Mevzi imar planlarının yapılmasıyla ilgili, biz mevzi imar planlarının yapılmasına zaten karşıyız. Bölge planının dışında, başka plan yapılmasının şehircilik açısından uygun olmadığını düşünüyoruz. Düşünüyoruz, özellikle büyük kentlerden bahsedildi, en büyük sorun İstanbul'da. Nüfus, demografik yapı eşiklerinin tamamına gelmiş, 16 milyonluk... Sizin Belediye Başkanınız Sayın Kadir Topbaş tarafından 500 bilim adamına hazırlatılmış İstanbul Metropolitan Planlama Merkezinde yürürlüğe giren ve şubat 2009'da İstanbul'un anayasası olarak kabul edilmiş olan 1/100 000 ölçekli çevre düzenini, çevre planını en çok delen sizsiniz arkadaşlar. En son, Kanal İstanbul'un etrafında milyonlarca metrekarelik tarım alanını, mera alanını, İSKİ'ye ait olan havza alanlarını imara açtınız. Sayın Hocam söyledi, Türkiye Cumhuriyeti devleti bölünmez bir bütündür. Siz gerçekten bir yapıyı ada olarak böldünüz ve ortaya yeni bir ada çıkardınız. Bununla ilgili olarak Çevre ve Şehircilik Bakanlığı hangi hakka dayanarak tarım alanlarını, meraları, orman vasfını kaybetmemiş alanları imara açıyor?
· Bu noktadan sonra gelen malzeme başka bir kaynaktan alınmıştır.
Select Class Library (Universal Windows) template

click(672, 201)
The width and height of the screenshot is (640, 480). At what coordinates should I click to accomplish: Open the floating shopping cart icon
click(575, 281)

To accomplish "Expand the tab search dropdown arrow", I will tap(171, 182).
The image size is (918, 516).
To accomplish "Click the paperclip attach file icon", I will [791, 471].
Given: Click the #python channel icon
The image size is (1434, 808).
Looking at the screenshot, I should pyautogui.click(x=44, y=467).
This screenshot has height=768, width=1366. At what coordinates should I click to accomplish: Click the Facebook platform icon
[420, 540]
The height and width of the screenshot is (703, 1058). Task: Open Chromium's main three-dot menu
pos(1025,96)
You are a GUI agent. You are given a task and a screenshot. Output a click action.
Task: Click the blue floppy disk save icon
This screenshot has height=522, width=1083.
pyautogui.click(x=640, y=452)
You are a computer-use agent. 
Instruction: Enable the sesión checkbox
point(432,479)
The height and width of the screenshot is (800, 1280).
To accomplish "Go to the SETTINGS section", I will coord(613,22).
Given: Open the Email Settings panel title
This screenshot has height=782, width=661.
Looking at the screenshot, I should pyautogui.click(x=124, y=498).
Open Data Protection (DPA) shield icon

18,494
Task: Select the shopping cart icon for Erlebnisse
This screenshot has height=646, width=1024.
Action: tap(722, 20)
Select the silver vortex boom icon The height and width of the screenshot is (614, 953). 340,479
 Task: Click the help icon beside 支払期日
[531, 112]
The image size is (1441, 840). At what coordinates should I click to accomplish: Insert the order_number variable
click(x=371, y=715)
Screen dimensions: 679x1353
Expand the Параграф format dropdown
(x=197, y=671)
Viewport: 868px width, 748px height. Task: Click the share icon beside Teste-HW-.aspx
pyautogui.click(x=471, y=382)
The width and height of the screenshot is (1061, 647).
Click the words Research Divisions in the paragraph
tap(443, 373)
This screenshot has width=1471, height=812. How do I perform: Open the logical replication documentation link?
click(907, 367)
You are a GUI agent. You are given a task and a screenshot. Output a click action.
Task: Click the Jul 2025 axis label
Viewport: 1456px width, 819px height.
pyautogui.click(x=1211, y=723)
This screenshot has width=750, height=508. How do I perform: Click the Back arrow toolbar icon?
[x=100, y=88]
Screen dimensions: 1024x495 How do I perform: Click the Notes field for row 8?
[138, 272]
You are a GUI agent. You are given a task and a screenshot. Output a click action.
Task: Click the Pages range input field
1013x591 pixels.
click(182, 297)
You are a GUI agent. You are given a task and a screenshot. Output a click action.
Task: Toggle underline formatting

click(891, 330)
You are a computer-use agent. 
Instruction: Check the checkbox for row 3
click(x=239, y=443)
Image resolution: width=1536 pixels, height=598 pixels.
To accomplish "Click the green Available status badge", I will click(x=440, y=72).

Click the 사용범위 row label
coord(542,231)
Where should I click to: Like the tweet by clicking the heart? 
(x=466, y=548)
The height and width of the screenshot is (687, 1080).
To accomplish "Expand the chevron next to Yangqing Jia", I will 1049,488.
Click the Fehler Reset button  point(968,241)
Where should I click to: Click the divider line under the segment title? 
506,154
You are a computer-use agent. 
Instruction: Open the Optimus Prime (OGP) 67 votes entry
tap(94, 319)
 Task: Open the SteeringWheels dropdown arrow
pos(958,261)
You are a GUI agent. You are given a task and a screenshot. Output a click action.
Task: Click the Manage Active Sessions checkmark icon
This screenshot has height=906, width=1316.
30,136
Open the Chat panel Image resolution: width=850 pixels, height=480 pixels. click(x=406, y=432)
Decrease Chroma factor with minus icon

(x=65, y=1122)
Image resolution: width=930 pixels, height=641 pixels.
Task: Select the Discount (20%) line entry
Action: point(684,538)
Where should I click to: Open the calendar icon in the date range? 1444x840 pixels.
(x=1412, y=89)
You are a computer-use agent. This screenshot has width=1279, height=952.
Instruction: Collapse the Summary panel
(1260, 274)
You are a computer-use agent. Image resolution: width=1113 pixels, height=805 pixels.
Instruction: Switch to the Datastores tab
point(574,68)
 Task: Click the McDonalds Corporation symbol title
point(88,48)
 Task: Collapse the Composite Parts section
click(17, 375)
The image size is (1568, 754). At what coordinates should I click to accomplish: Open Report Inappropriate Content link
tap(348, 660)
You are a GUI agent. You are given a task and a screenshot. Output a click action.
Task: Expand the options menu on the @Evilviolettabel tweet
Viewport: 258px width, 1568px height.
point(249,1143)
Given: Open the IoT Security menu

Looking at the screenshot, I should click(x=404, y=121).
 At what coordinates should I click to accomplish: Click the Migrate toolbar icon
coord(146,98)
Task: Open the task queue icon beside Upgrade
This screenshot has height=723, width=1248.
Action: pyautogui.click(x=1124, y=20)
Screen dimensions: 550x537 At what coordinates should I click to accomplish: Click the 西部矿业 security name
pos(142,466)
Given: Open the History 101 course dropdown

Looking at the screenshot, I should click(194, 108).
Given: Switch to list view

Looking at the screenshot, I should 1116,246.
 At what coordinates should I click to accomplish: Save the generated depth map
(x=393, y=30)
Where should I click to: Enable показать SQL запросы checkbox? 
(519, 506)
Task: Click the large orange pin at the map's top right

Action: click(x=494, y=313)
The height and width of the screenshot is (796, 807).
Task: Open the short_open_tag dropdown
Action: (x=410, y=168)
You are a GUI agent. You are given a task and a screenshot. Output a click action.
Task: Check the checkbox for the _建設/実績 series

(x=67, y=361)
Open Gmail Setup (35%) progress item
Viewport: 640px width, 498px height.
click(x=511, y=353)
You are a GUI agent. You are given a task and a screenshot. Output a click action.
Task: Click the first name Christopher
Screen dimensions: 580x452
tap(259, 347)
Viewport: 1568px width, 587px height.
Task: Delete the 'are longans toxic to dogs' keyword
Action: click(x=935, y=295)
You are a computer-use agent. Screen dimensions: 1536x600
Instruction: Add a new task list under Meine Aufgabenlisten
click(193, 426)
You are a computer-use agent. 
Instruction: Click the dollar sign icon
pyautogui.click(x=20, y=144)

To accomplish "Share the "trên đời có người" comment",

Burada 500 bin nüfustan bahsediliyor ama askıya çıkan planda görüyoruz ki 1,1 milyon insanın barınabileceği bir yerleşim merkezi geliyor. Zaten, burada, yasa teklifinin ilgili hükümlerinde de var. Çevre ve Şehircilik Bakanlığı tarafından imar planı yapılan ve Bakanlık tarafından ruhsatlandırılan alanlar için deniyor ki "Değer artışlarının tamamı Bakanlığın açmış olduğu hesaba gider." Yani demek ki burada, kentin bütün yükünü taşıyacak olan yerel yönetimler yani bu bölgeye raylı sistemleri götürecek, bu bölgedeki İSKİ'nin atık su sistemini deplase edecek, temiz su arıtma sistemlerini ve şebeke tesisatını yapacak olan yerel belediyelere buradan aktarılacak bir tek kuruşu öngörmüyorsunuz. Zaten Kanal İstanbul'un yapılmasıyla ilgili maliyetlerde de "gayrimenkul geliştirmelerden elde edilecek para olarak" tarif ettiğiniz paranın da açıkçası buradan elde edilecek olan değer vergisiyle karşılaşacağını da çok açık bir biçimde görmüş oluyoruz.
Binaların yüksekliklerinde "H" serbest, kaldırılıyor yani "H" serbest, kaldırmak yerine, bizim yüksek emsal vermeyi engellememiz gerekir. Yani, bir karar çıkarmamız gerekir ve plan yapıcılara hangi yoğunluk ölçeğinden fazla... Bizim imar planlarında yoğunluk vermememiz gerektiğini konuşmamız lazım yani 0,5 yoğunluk vardır arkadaşlar İstanbul'da; 0,5 yoğunluk. 0,10 yani on binde 5, yüzde 1; bir de yüzde 3 imarlar vardır. Yani bin metrekare arsaya 3 emsal verilen imarlar vardır. Çevre ve Şehircilik Bakanlığı olarak haziran yönetmeliği çıkardınız, ekim yönetmeliği çıkardınız, Tip İmar Yönetmeliği çıkardınız, balkon yönetmeliği çıkardınız, kat bahçeleri çıkardınız, teras katlar çıkardınız. Ankara'da geçtiğimiz günlerde en çok tartışılan gökdelenle ilgili, arkadaşlar 10 bin metrekare arsada 110 bin metrekare inşaata nasıl ruhsat verilebilir? Yani, biz neyin yüksek binasını konuşuyoruz? Önce yüksek yoğunlukları engelleyecek bir düzenlemeyi koymamız gerekir yani bu emsalleri vermeden önce bu kentte bunların yaratacağı tahribatların tümünü çağdaş şehircilik ilkelerine uygun olarak... Siz hiç sevmiyorsunuz, olabildiğince onların yetkilerini de kısıtlıyorsunuz ama Allah'tan varlar, mimarlar odası, mühendisler odası, inşaat mühendisleri odası, TMMOB bağlı disiplinlere ait olan meslek odalarını sürecin hiçbir noktasına katmıyorsunuz, en son noktada da Allah'tan varlar da...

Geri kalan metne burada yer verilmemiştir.